Rédaction
9 septembre 2002

Le gouvernement de Silvio Berlusconi (droite) a adopté un projet de loi réformant le paysage audiovisuel italien et le secteur des médias. Le projet est une bombe politique car il modifie la législation anti-trust dans les médias alors que M. Berlusconi n'a pas résolu son conflit d'intérêts. Le chef du gouvernement est toujours propriétaire du groupe audiovisuel privé Mediaset, gérant trois chaînes nationales, concurrentes du service public de la Rai. Son holding contrôle aussi l'importante maison d'édition Mondadori.

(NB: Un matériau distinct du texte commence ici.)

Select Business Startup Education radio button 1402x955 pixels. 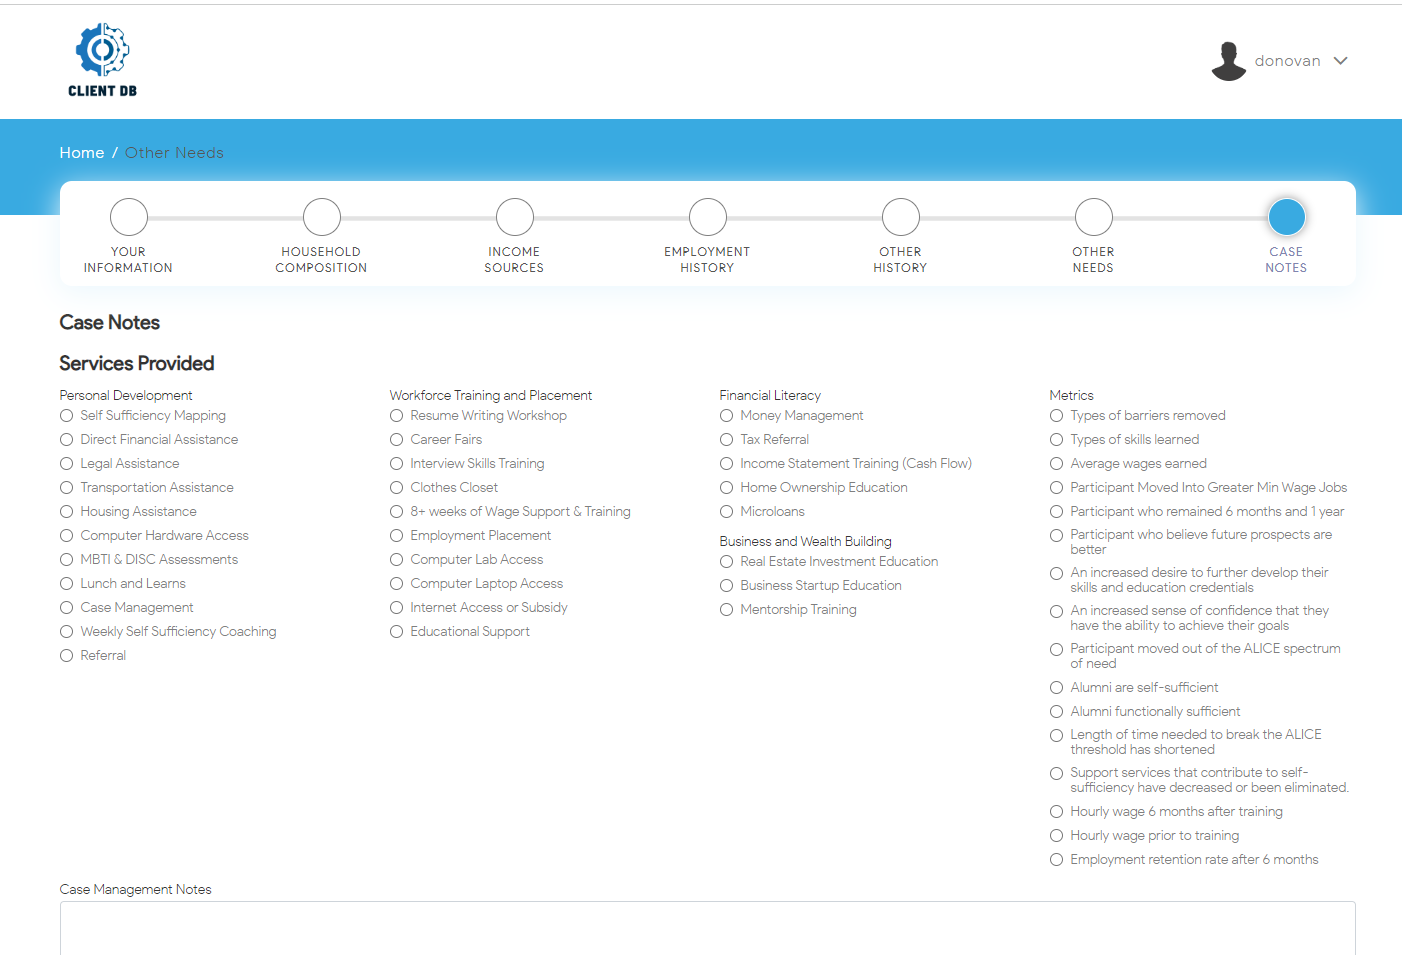(727, 586)
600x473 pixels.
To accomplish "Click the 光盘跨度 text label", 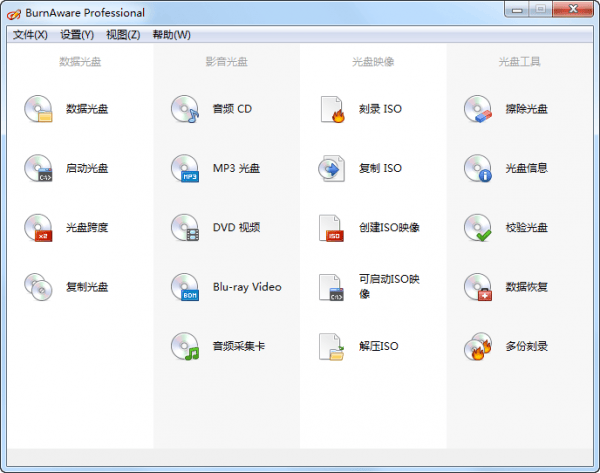I will pos(87,228).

D'ici à janvier 2004, le processus de privatisation progressive de la Rai sera mis sur les rails et à partir de la fin 2005, la vente de certaines parties du service public sera possible, a exposé à la presse le ministre Gasparri. Le projet, hautement suspect aux yeux de l'opposition, sera soumis au Parlement où la coalition de droite de Silvio Berlusconi a la majorité dans les deux chambres. Il prévoit un seuil maximum de concentration audiovisuelle de 20% calculé en fonction des recettes du marché, a précisé M. Gasparri. La publicité, mais aussi la redevance, les loyers, ventes et autres revenus seront pris en compte dans le calcul. Cette limite tombera à 10% si l'opérateur est présent dans les télécoms , comme par exemple Telecom Italia, actionnaire dans le pôle télévisé privé La7 (anciennement TMC). Le texte table sur la multiplication des chaînes numériques et prévoit qu'à ce moment-là, personne ne pourra contrôler plus de 20% des chaînes, télévision et radio.